Par Prosper Buhuru
L’ancien président de la République démocratique du Congo, Joseph Kabila, a engagé une procédure judiciaire aux États-Unis pour contester les sanctions prises contre lui par le département du Trésor américain. Selon Jeune Afrique, la plainte a été déposée le 4 août 2026 devant la Cour fédérale du district de Columbia par son avocat, Erich Ferrari.
La démarche vise l’Office of Foreign Assets Control (OFAC), l’organisme du Trésor américain chargé de l’application des sanctions, ainsi que son directeur, Bradley T. Smith. La procédure demande à la justice américaine de remettre en cause la décision de l’administration américaine.
Les sanctions avaient été annoncées le 30 avril par Washington.

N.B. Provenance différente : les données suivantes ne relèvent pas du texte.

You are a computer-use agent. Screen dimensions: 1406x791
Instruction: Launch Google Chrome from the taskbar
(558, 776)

L’OFAC accuse Joseph Kabila d’avoir apporté un soutien matériel et financier à l’AFC et au M23 et de chercher à déstabiliser le gouvernement congolais. Ces mesures entraînent notamment le gel des biens et intérêts relevant de la juridiction américaine.

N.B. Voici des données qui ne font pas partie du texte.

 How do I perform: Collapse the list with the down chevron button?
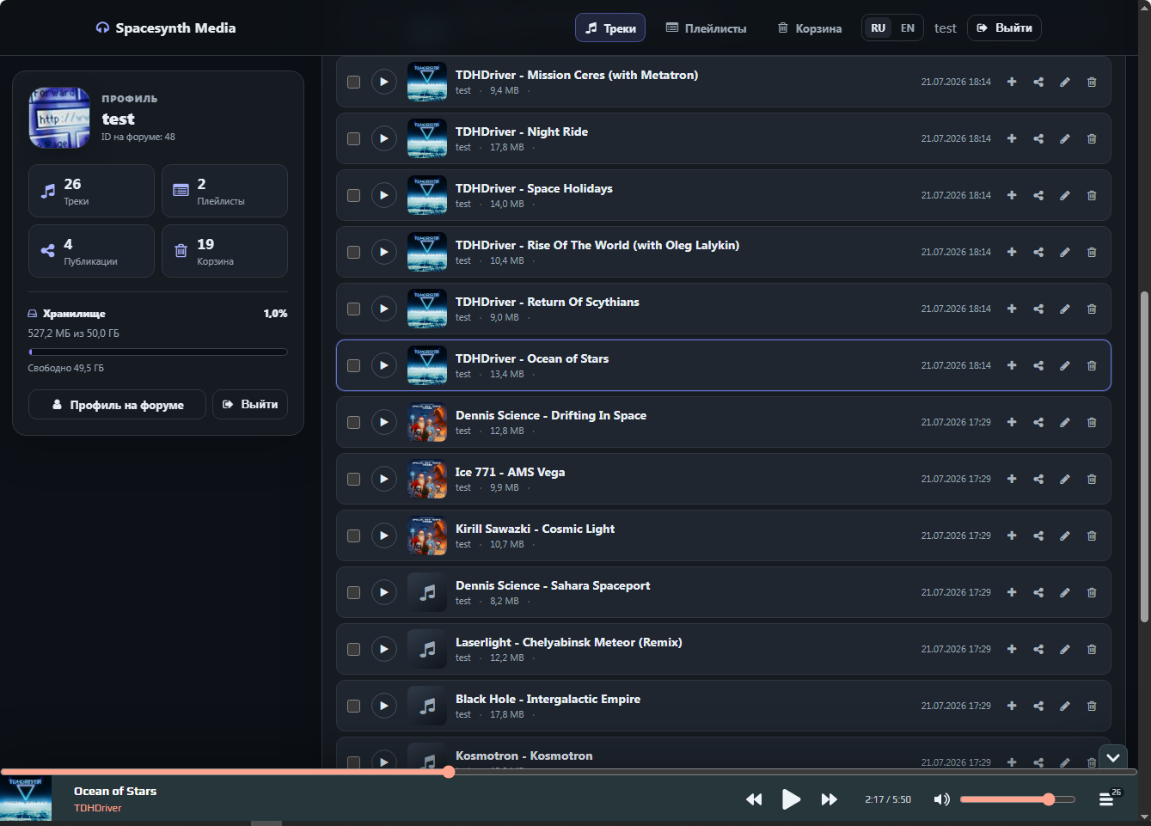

Dans sa plainte, la défense de l’ancien chef de l’État congolais conteste les fondements de cette désignation. Elle estime que les accusations américaines sont trop générales et que l’OFAC n’aurait pas suffisamment démontré, par des faits précis, l’aide substantielle ou le soutien financier, matériel ou technologique qui lui sont reprochés.

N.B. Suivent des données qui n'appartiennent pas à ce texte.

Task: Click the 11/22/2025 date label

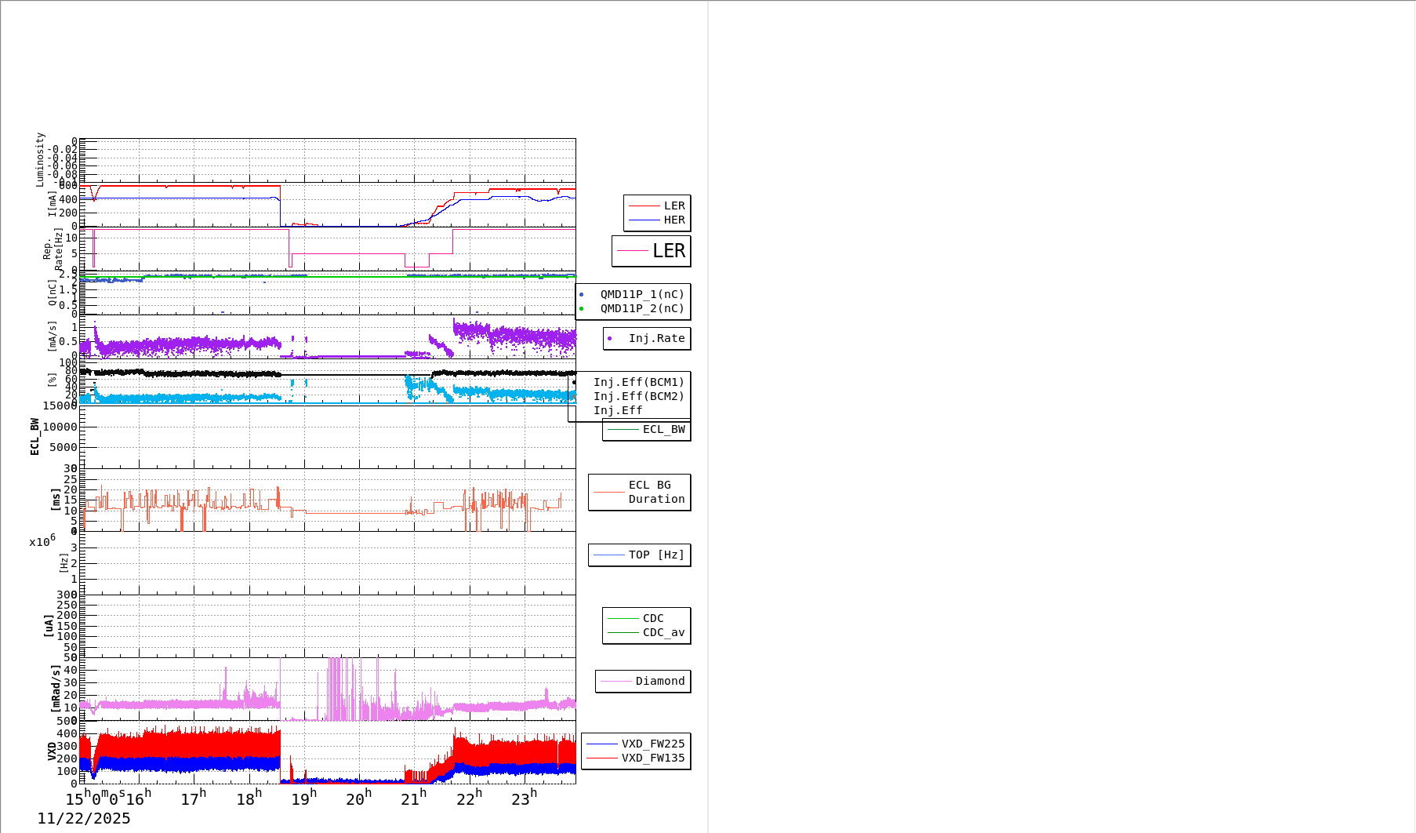Action: [x=84, y=819]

L’avocat Erich Ferrari est spécialisé dans les questions liées aux sanctions américaines et intervient régulièrement devant l’OFAC et les juridictions fédérales. Son cabinet indique notamment avoir déjà représenté des responsables congolais dans des procédures visant leur inscription sur les listes de sanctions américaines.
Cette action ouvre ainsi un nouveau front dans le bras de fer entre Joseph Kabila et Washington. Plutôt que de se limiter à une contestation politique des sanctions, l’ancien président cherche désormais à obtenir leur réexamen par la voie judiciaire américaine.
La plainte constitue donc une étape importante dans sa stratégie de défense. Son issue pourrait déterminer si les arguments avancés par son équipe juridique suffiront à remettre en cause la décision de l’administration américaine.